Courtesy of Dave Wrangler
Deadmau5 has since backed off a little, as well as admitting to being a bit of a button-pusher himself ("I just push a lot more buttons"), but the feedback from his comments was less than kind. Still, what he said cut straight to the heart of a question many of us struggling to understand EDM's sudden popularity have been asking ourselves: Exactly what are these DJs doing up there, and how are they doing it?
Luckily, one man not only knows exactly what he's doing, he's willing to dish a little dirt. Dave Wrangler has been DJing in Houston since 2005, both at live events and as a creator of remixes and mash-ups, as heard on recordings such as 2010's Under the Influence.
Graphic by Monica Fuentes
Wrangler also happens to be providing the music for the Houston Press' own Houston Web Awards at Midtown's House of Dereon Media Center Thursday night, so Rocks Off asked him how to tell the difference between a remix, a blend, and a mash-up, and to give us an example or two of each.
Finally, we'll know.
First of all, "the term remix is used quite loosely these days to describe most any variation of the original cut," Wrangler explains. "Other generic production terms are mashup, edit and blend."

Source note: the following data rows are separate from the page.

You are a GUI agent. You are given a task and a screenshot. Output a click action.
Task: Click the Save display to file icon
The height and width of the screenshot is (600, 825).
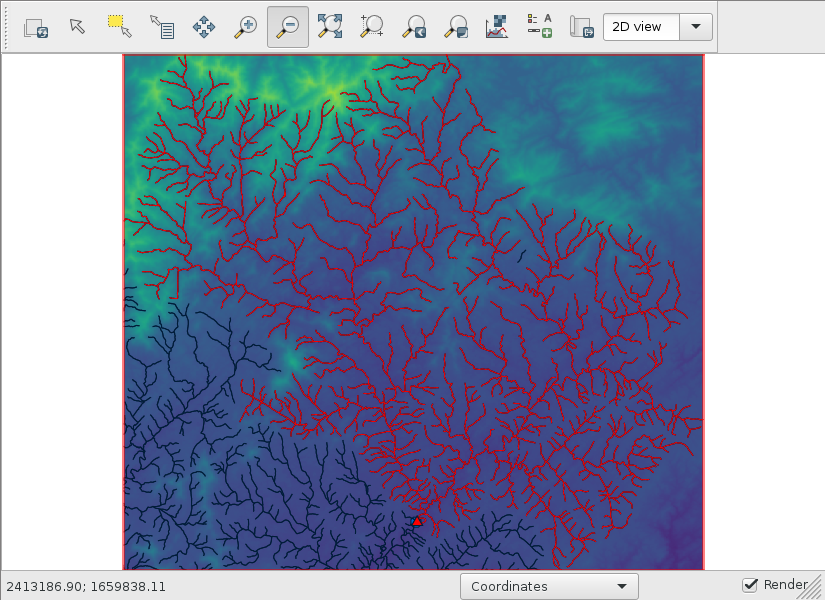pos(581,28)
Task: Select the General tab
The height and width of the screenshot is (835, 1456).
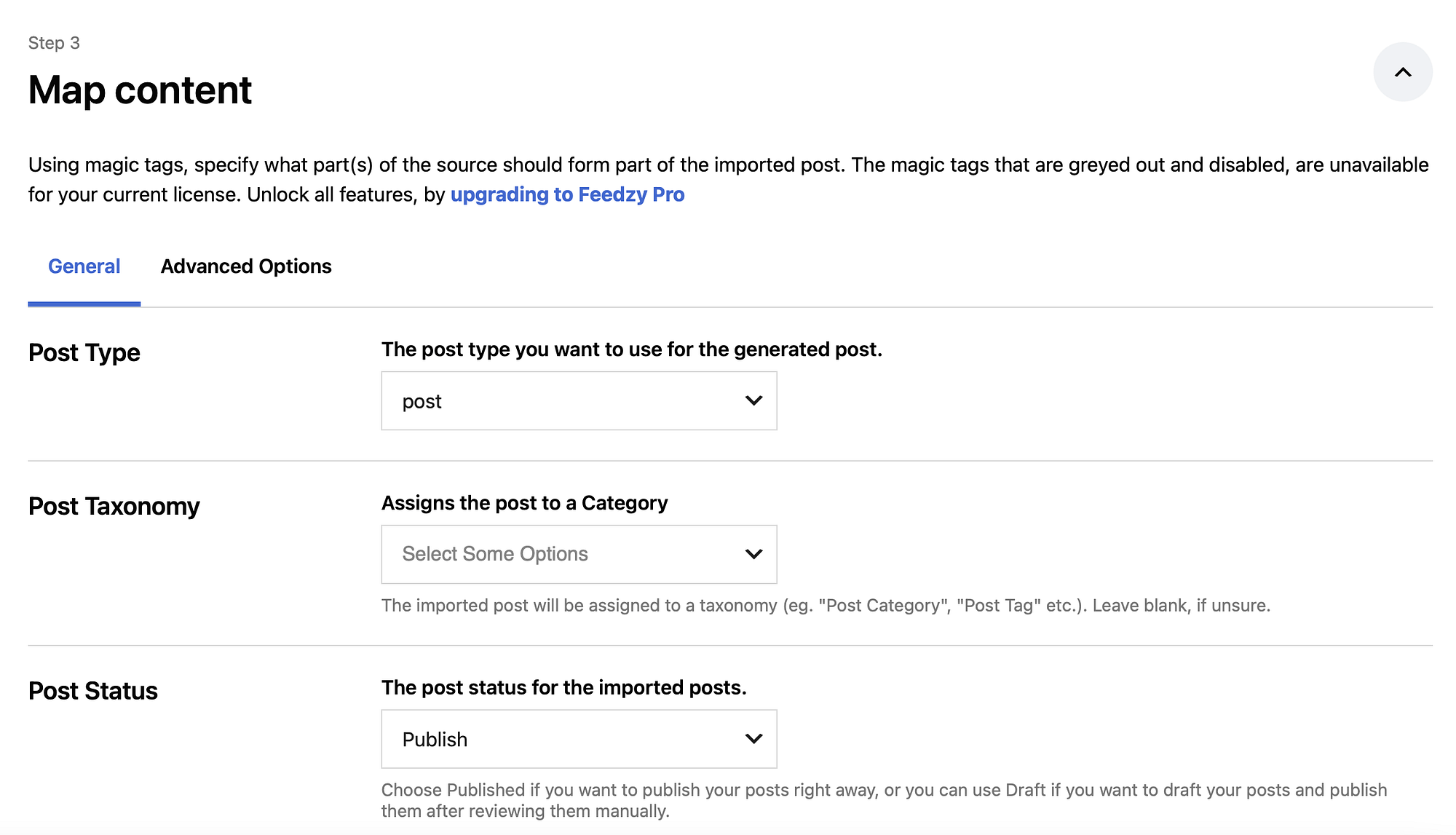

Lil Troy X Notorious B.I.G., "Wanna Be a Big Poppa (Dave Wrangler Mix)"
Dave Wrangler: Lets start with the most basic, the blend, which is essentially a live mix of two or more studio recordings into one audible mix. This can be achieved with complete songs, isolated acapellas over isolated instrumentals and vice versa.
Growing up during the golden age of hip-hop and electronica was exciting because you could listen to FM radio shows where DJ's were actually "in the mix" live on the air. I would listen in anticipation for the DJ (vinyl only) to lay an a cappella from a popular track over an instrumental of another. Some people now label this a mashup, but by definition it really is nothing more than a blend.